Elue le 23 octobre lors des premières élections libres en Tunisie, l’Assemblée nationale constituante, dominée par les islamistes d’Ennahda, a pris son temps: un mois pour se réunir en plénière, un autre pour définir une « mini constitution » provisoire et son règlement intérieur…
Finalement, depuis la mi-février, les 217 élus, partagés en commissions thématiques, ont commencé à s’atteler à leur mission principale: la rédaction d’une nouvelle constitution pour la Tunisie post-Ben Ali.
« Oui, on peut dire que le travail progresse à pas de tortue », reconnaît Ahmed Nejib Chebbi, fondateur du Parti démocrate progressiste (PDP), dans l’opposition.
« Question de méthode et de volonté politique », analyse-t-il. A l’instar de nombre de ses collègues, il estime néanmoins que la récente décision d’Ennahda de renoncer à toute référence explicite à la charia dans la future constitution a levé un gros obstacle au travail des constituants.
« La pression a diminué d’un cran », abonde Hassen Radouani, un indépendant membre de la commission « Préambule et principes généraux », l’une des plus sensibles puisqu’elle devait décider de la référence ou non à la charia.
« C’est beaucoup plus calme »
« Avant, il y avait beaucoup d’éclats de voix, maintenant, c’est beaucoup plus calme », sourit cet inspecteur central de la Poste, originaire du bassin minier de Gafsa (centre de la Tunisie).
Indemnisé comme ses collègues 2.235 dinars par mois (environ 1.100 euros), il rentre tous les week-end retrouver sa famille dans sa région d’origine.
Les commissions constitutives (préambule, droits et libertés, organisation des pouvoirs, juridictions, collectivités) se réunissent les lundi, mardi, mercredi. Les huit commissions législatives sont prévues les jeudi et vendredi, et trois commissions spéciales –dont une consacrée au dossier sensible des martyrs de la révolution– se réunissent aléatoirement.
Les critiques sur le fonctionnement de l’Assemblée –absentéisme, manque de transparence…– sont récurrentes.
Mais en majorité, les constituants travaillent. Directeur commercial, Mohsen Kaabi, élu d’Ennahda à la Manouba (ouest de Tunis), a pris une année de congé sans solde pour se consacrer à la Constituante.
Les élus auditionnent des juristes, des experts, des représentants d’ONG, comme Amnesty qui est venue plaider pour l’abolition de la peine de mort dans le futur texte fondamental de la Tunisie.

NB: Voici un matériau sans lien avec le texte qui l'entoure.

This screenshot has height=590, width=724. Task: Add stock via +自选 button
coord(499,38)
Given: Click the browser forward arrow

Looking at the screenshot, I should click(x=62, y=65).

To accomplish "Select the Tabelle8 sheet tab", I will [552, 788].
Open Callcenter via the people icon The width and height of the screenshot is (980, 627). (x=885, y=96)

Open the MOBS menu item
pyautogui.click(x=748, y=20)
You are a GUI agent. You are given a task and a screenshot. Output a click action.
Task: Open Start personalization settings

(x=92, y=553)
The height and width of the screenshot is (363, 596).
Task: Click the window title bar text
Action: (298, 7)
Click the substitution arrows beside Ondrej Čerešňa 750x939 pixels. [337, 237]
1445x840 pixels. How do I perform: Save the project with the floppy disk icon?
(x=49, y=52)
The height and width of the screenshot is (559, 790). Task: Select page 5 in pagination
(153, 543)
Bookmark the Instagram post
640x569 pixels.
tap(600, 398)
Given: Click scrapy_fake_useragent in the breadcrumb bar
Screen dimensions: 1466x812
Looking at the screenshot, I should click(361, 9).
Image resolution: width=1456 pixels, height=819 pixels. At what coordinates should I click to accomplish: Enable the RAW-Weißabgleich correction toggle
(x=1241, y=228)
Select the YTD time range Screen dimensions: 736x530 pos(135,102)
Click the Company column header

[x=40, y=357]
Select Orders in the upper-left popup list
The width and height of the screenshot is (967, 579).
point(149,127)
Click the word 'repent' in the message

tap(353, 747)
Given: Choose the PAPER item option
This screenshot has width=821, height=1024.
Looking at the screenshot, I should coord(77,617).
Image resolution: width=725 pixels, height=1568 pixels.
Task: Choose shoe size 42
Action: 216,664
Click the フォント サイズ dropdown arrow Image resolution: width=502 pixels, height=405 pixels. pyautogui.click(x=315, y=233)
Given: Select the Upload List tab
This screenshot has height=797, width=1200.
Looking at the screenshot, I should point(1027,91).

Il y a les « figures » de l’Assemblée, tel Brahim Qassas, élu de la « Pétition populaire », un obscur mouvement dirigé par un millionnaire tunisien basé à Londres, toujours vêtu de sa tenue traditionnelle bédouine et adepte des sorties théâtrales en séance plénière.
Il y a les rivalités historiques entre anciens opposants à Ben Ali, la plus fameuse étant celle opposant Ahmed Nejib Chebbi du PDP à Mustapha Ben Jaafar, le président de l’Assemblée constituante, dont le parti de gauche Ettakatol est allié aux islamistes.
« Nous avons dû mener une lutte acharnée pour conquérir un temps de parole pour l’opposition », raconte M. Chebbi, qui s’est déjà fait couper le micro abruptement par son rival en séance plénière.
Mais, souligne le constituant Mohsen Kaabi, « le plus beau dans cette expérience, c’est que malgré les tensions, on rigole ensemble, on mange ensemble. Nous tissons la démocratie petit à petit ».